I agree very much with this. Something that annoys me is how much information tar files leak. Like, you don't need to know the username or groupname of the person that originally owned the files. You don't need to copy around any mode bit other than "executable". You definitely don't need "last modified" timestamps, which exist only to make builds that produce archives non-hermetic.

Frankly, I don't even want any of these things on my mounted filesystem either.

> The problem is that people would have to download an unpacker.

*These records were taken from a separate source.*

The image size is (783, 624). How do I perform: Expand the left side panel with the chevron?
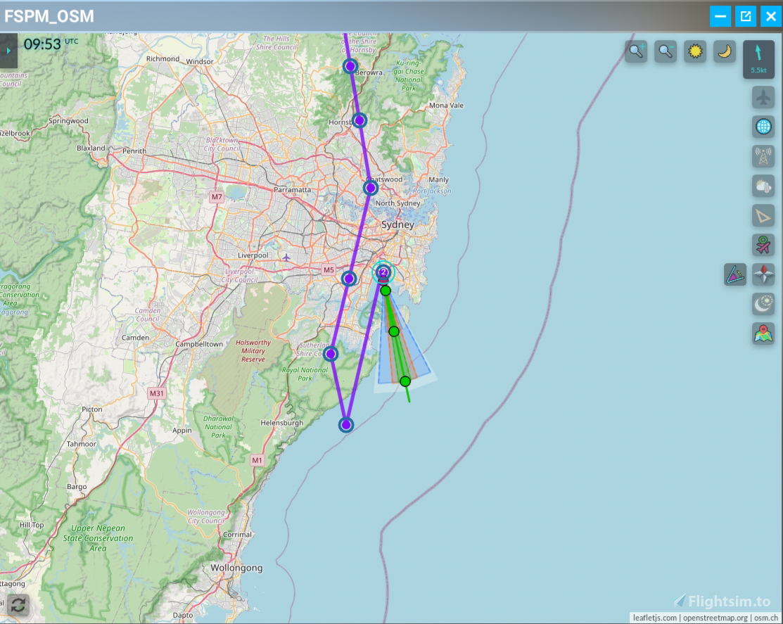pyautogui.click(x=8, y=50)
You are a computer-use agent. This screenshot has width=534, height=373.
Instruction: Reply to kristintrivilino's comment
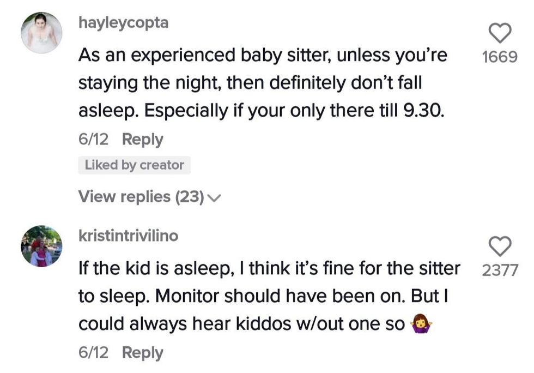[142, 352]
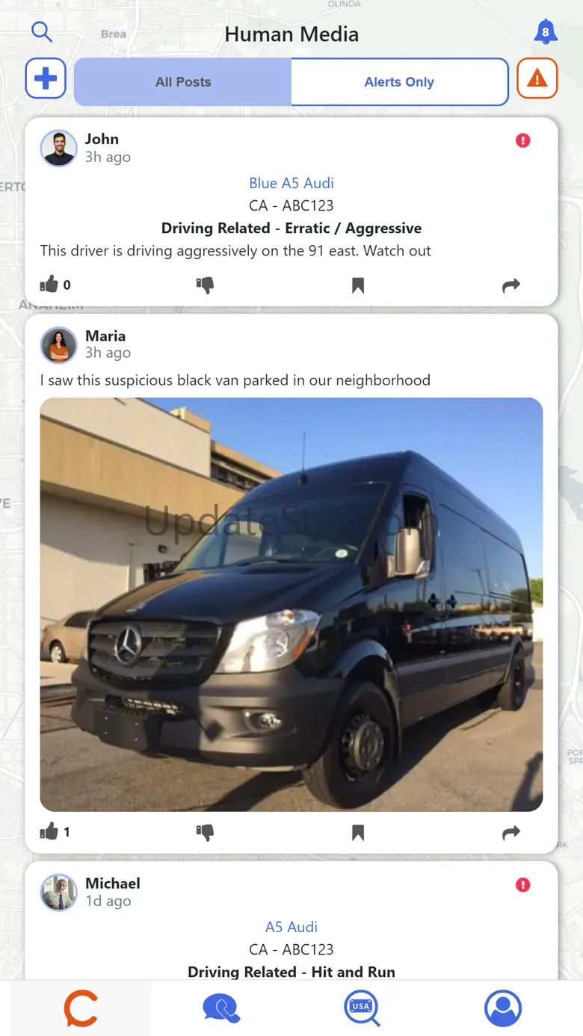Like Maria's black van post
The image size is (583, 1036).
(x=49, y=831)
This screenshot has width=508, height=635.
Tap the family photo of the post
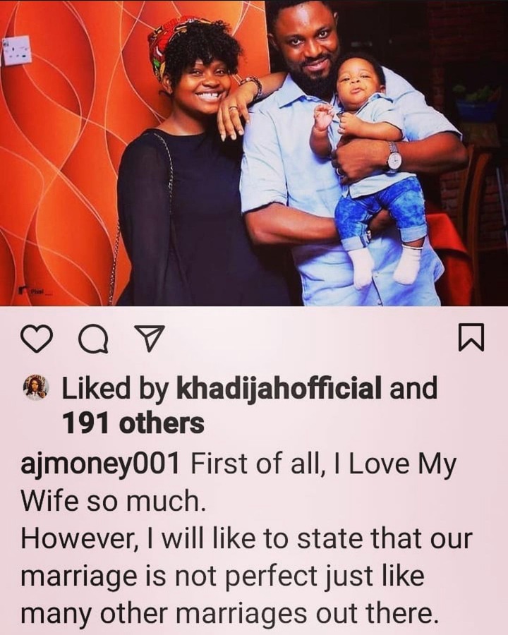tap(254, 152)
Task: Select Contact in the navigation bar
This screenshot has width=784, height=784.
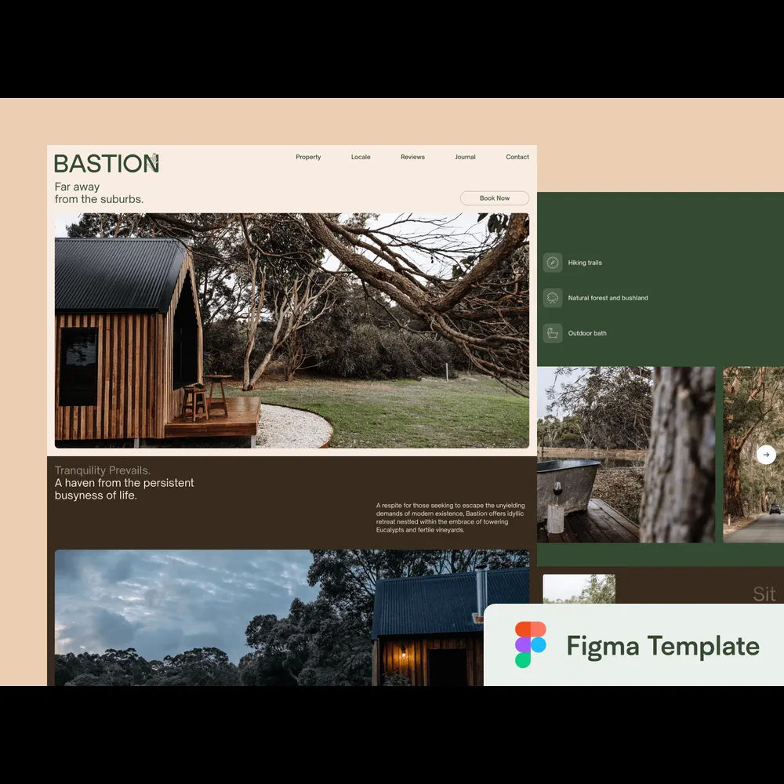Action: click(x=517, y=157)
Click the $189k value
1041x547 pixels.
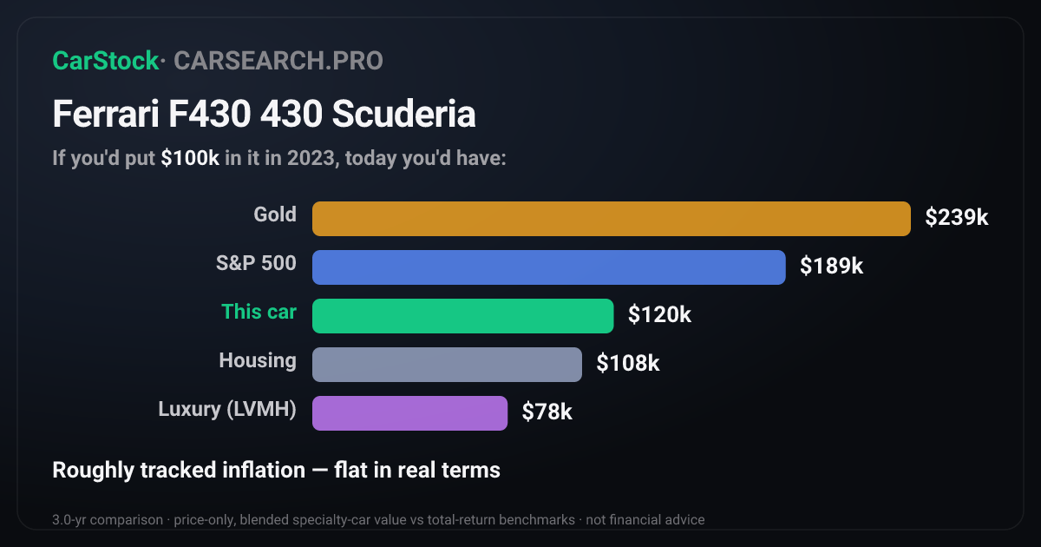pyautogui.click(x=832, y=267)
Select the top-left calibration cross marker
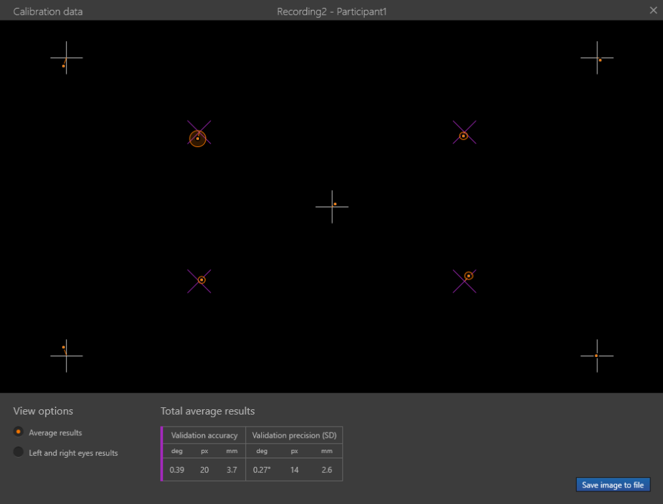Image resolution: width=663 pixels, height=504 pixels. (x=66, y=58)
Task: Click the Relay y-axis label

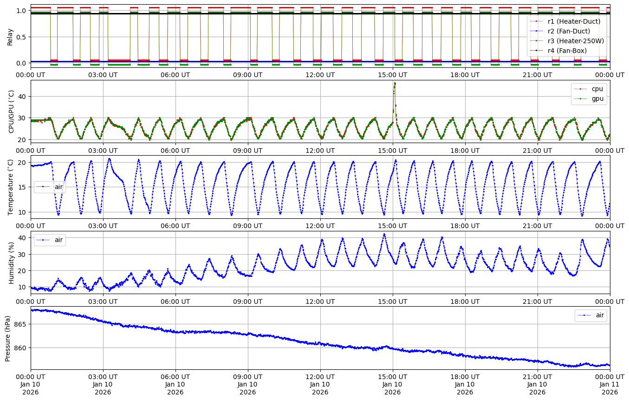Action: click(x=10, y=36)
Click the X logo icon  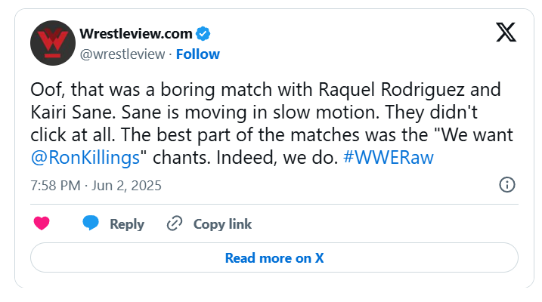506,32
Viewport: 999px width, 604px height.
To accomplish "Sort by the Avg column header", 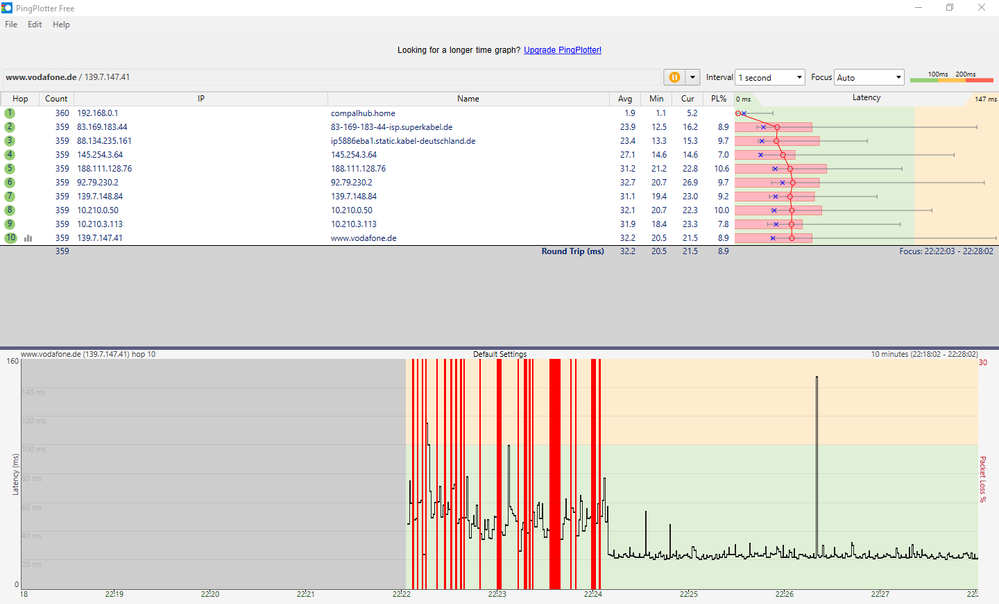I will 625,99.
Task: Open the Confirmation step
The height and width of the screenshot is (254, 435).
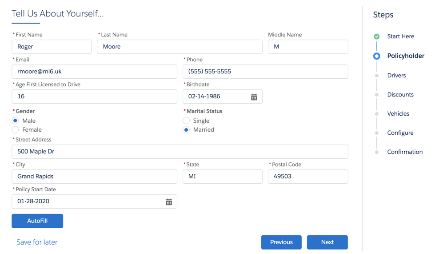Action: point(405,152)
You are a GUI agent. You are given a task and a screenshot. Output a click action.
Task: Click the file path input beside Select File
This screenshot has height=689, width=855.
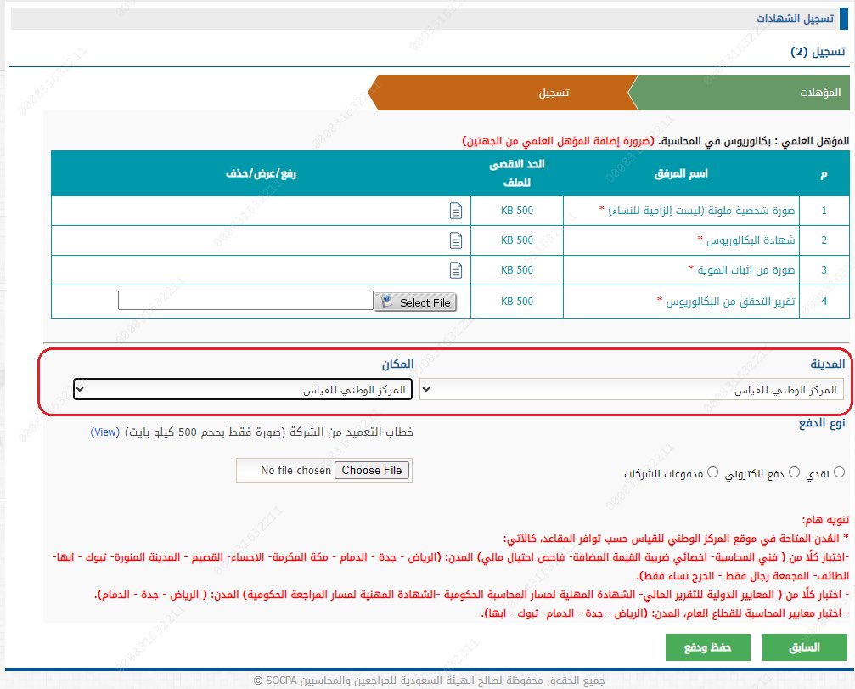[x=246, y=302]
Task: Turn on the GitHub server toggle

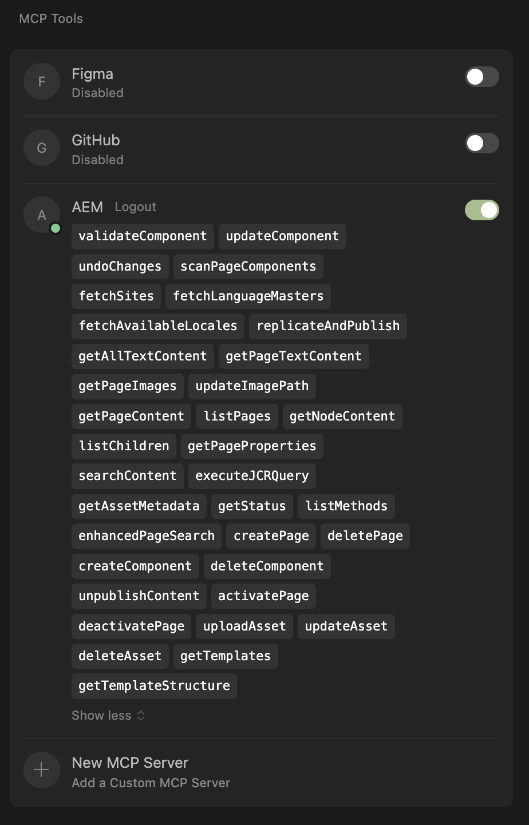Action: 481,143
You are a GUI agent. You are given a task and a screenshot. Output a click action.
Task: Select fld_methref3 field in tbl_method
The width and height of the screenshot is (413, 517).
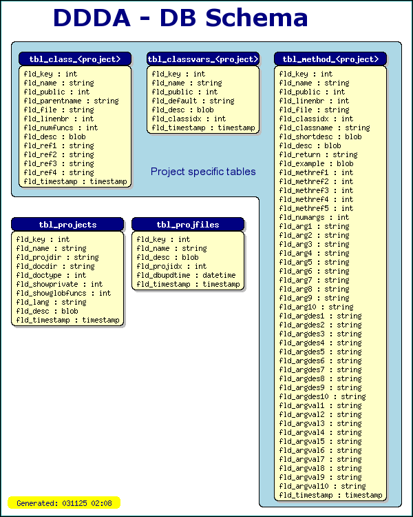[316, 190]
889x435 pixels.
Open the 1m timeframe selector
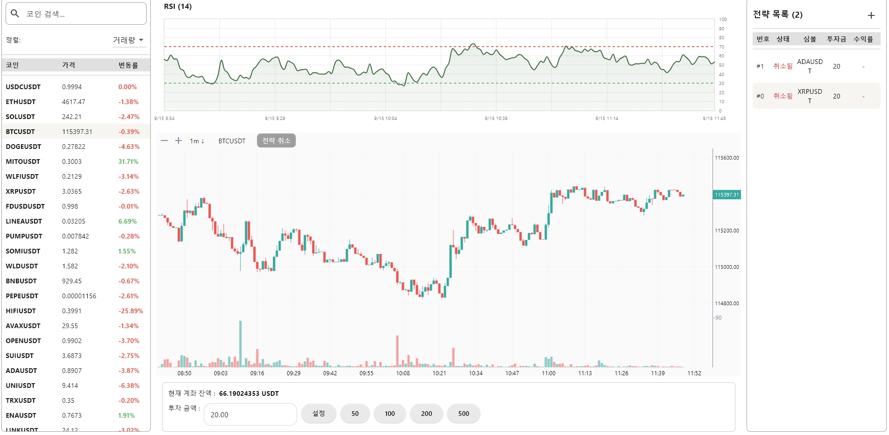point(197,141)
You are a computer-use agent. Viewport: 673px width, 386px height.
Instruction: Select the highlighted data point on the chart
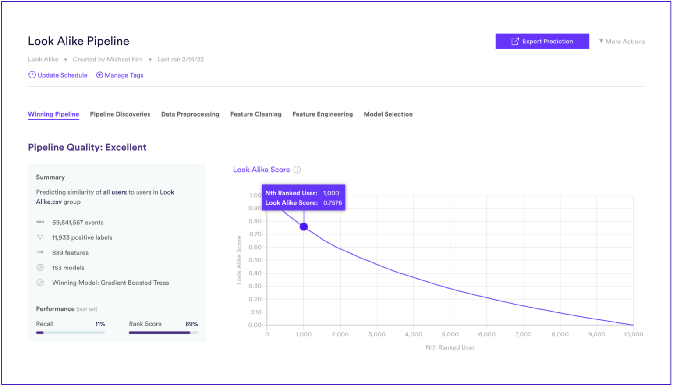coord(304,226)
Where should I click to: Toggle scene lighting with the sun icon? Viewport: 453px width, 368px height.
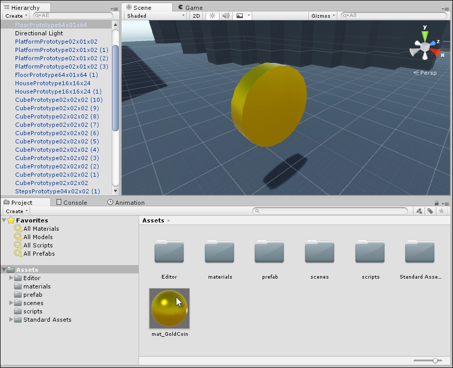point(212,16)
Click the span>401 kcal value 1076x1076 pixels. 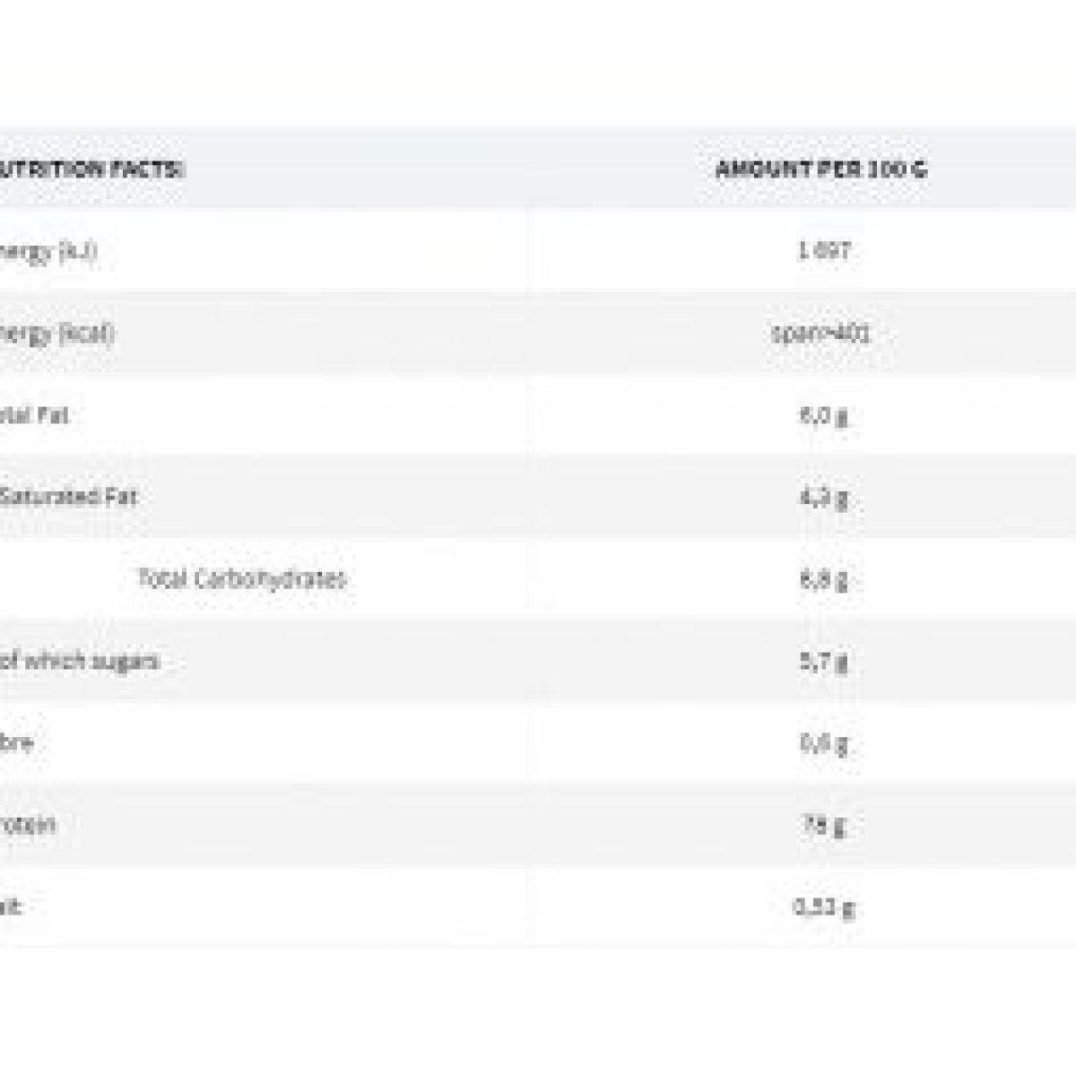click(x=821, y=334)
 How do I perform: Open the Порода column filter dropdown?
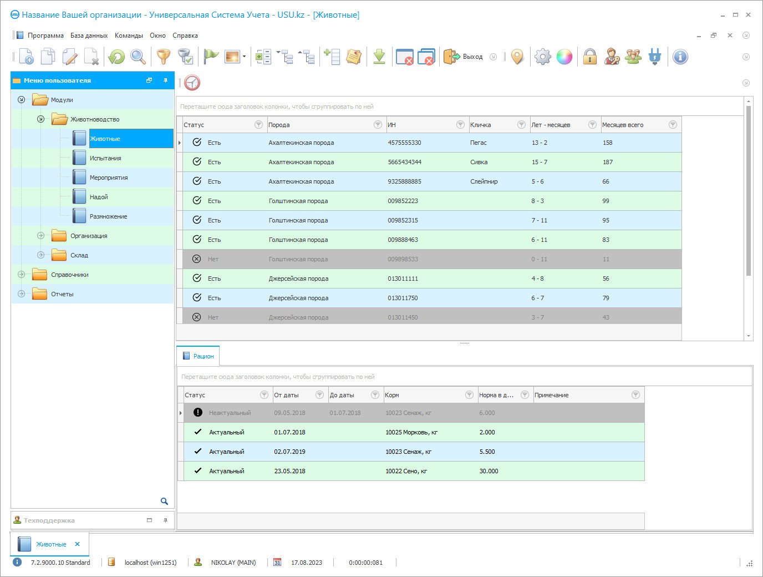[378, 125]
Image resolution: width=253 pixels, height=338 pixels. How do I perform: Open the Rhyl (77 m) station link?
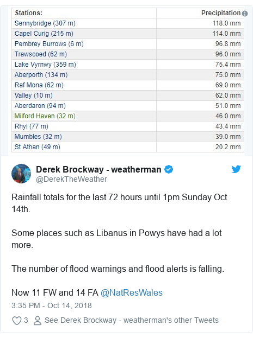[32, 126]

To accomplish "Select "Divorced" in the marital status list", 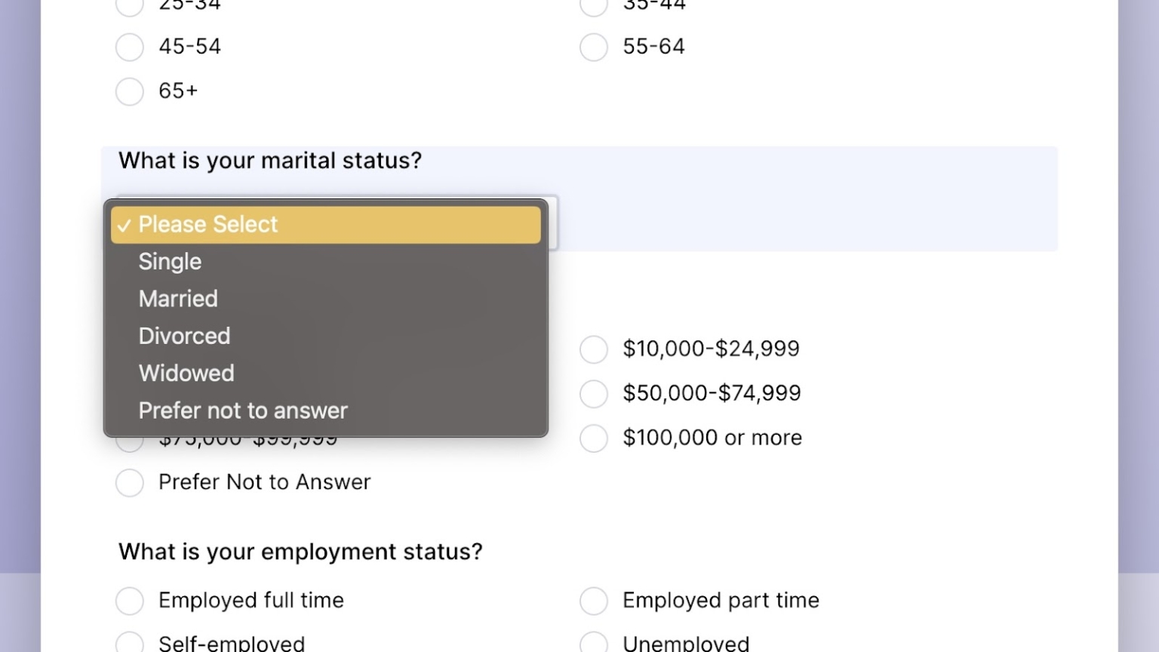I will click(184, 336).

Your archive format just needs to be an executable that runs on every platform. https://github.com/jart/cosmopolitan is something that could help with that. ("Who would execute an archive? It could do anything," I hear you scream. Well, tell that to anyone who has run "curl | bash".)

[Symbiote]

  tar --create --owner=0 --group=0 --mtime='2000-01-01 00:00:00' \
    --mode='go-rwxst' --file test.tar /bin/dash /etc/hosts

  tar --list --verbose --file test.tar
  -rwx------ root/root    125688 2000-01-01 00:00 bin/dash
  -rw------- root/root      1408 2000-01-01 00:00 etc/hosts

[theamk]

I know it may not seem this way, but a lot of people don't ever run "curl | bash", or if they do, they do so in throwaway VM (or container if source is mostly trusted)

[wakawaka28]

It's really a bad idea most of the time to have an archive that doubles as an executable. It's not possible to cover every possible platform, and in the distant future those self-extracting archives may be impossible to extract without the required host system.

[wruza]

In most common scenarios, curl | bash is no different from apt-add-repository && apt install. Running a completely non-curated executable is very different.